Keywords

1 Introduction

Digital images have attracted researchers for decades now [1,2,3, 15]. In the present age, they are used as a powerful tool for formal as well as informal communication [6]. With the advent of various digital devices and communication technologies, the use of image files has become very popular to share visual moments and photographs. However, the growing magnitude of malpractices has accelerated new influences in the domain. We assuredly exist in an age which is abundantly vulnerable to a noticeable cluster of digital content. Likewise, confronting with tampered images is a norm these days. Since the data is openly available, malicious users can easily tamper with image files for fun, misuse those for some social gains or to influence any legal proceedings. The phenomenon is well supported by the availability of supporting software applications. Therefore, the situation calls for taking some proactive measures to confront the challenge.

Image tampering is a common image manipulation operation [6]. Deception of typical photographs is comparatively crucial, demanding technical proficiency whereas digital images are prone to tampering. Some basic software tools can manipulate them easily. Manipulations mainly include replication, duplication, exchanging and removing parts of an image. Originality of analog contents can be validated easily through a naked eye as any attempts to forgery can be visualized effortlessly. Contrarily, advent of computer aided tools has made it very trivial to manipulate with digital images. For instance, Fig. 1 demonstrates one such example.

Fig. 1.
figure 1

(a) Original image (b) Object on the extreme right is inserted

Originally, seven objects were present in the photo. Object on the far right is inserted. However, by looking at the figure, one cannot realize that originality of the image was compromised. Before taking an appropriate social or legal action when any such situation encounters, it is inevitable to detect that an image was edited. However, as image processing techniques are cultivating rapidly, tampering of digital content without leaving any observable footprints has become very easy. As it is evident from the figure, examining originality of an image becomes a very challenging task as to alter a digital image can be done flawlessly than a printed one. Therefore, the situation calls for taking some proactive measures to confront the challenge.

Rest of the paper is organized as follows: remaining parts of Sect. 1 discuss our contribution and the current state of the art on the domain. Section 2 reflects upon the literature review we conducted to carry out the research. Section 3 explains the contribution in terms of the proposed technique and an example from the software tool we developed to automate and demonstrate usefulness of the work. Finally, Sect. 4 sums up with conclusion followed up by references.

1.1 Contribution of Our Research Project

Validation is the process of checking integrity of an object. This is exactly what we aim to achieve to forgery detection domain through this research project. The ultimate goal is to check digital images for originality and to validate that their integrity was not compromised since their creation. The techniques to date have used signature based methods to protect an image or to detect forgery. However, those techniques are not always applicable because of deficiencies and overheads involved in their use. We propose inserting watermark, which we call cipher, in structured patterns to certain bits of digital image-files.
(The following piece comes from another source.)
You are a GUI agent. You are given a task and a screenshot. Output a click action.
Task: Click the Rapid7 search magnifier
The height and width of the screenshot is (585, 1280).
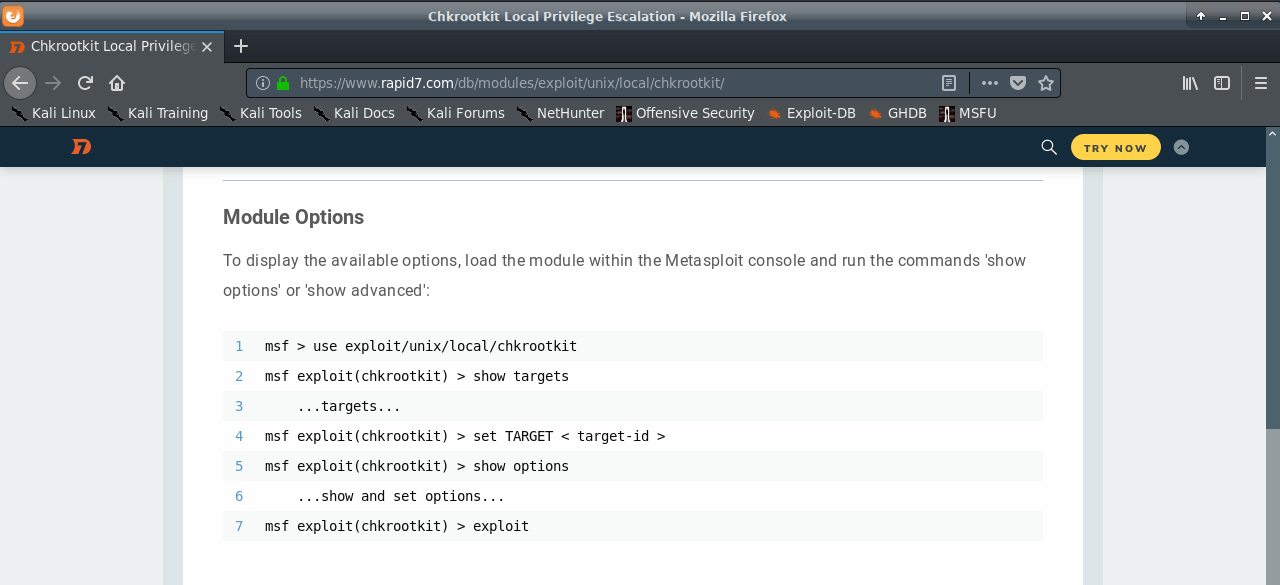pos(1049,147)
Digital watermarks are a popular technique for media files for maintaining copyright information and identify their ownership [15]. In general, two types of watermarks can be inserted in an image, visible and invisible depending upon user requirements. A visible watermark inflicts an identification mark on an image whereas the invisible one embeds a hidden spot in it. We opt for the hidden one which is randomly inserted in the form of a cipher text across multiple pixels of an image file. The structure of cipher would be distorted if someone tries to edit the image by any means.

Through this work, we aim to address the problem of digital image forgery by having twofold contribution: firstly, we logically break an image file to separate its metadata from the contents. It should be noted that an image file is composed of combination of pixels and each one of those is represented by an ordered set of bytes for different colors like Alpha, Red, Green and Blue. However, bits for Alpha are not used for data storage. Therefore, we have made use of the available bits to insert cipher string into image files. The watermark would be invisible and upon tampering would be removed automatically. Secondly, we demonstrate the usefulness of the approach through a software tool that we developed to automate the proposed technique.

1.2 Current State of the Art

The current approaches to validating image files usually involve copying those files to some dedicated software tools [4]. The users are then provided with different features like error level analysis (ELA), Joint Photographic Experts Group (JPEG) format information, edge detection, metadata and watermark. ELA can highlight the modified or edited part of an image if any. Then different regions of an image having different compression levels are identified which can make one easily detect any problem areas through a naked eye. JPEG% specifies quality of an image. If a file was edited or re-saved several times, it loses its quality [5]. Metadata describes the image itself. This includes the type of image, e.g. JPEG, internal formats, dimensions, and color scheme. Metadata of an image also provides the information like date of creation, date of modification, software editor name, EXIF tags, file tags, and camera tags. The Exchangeable Image File format (EXIF) is typically used by camera manufacturers to identify information about the camera settings used for the photo. It includes timestamp, camera make and model, and lens settings. These features can be verified to ensure integrity of an image. If comments are inserted to the header, they are incorporated as its metadata. Most digital cameras do not embed comments to photographs automatically. However, if any annotations are found, it is an indication that the image was reprocessed by some supporting software tool.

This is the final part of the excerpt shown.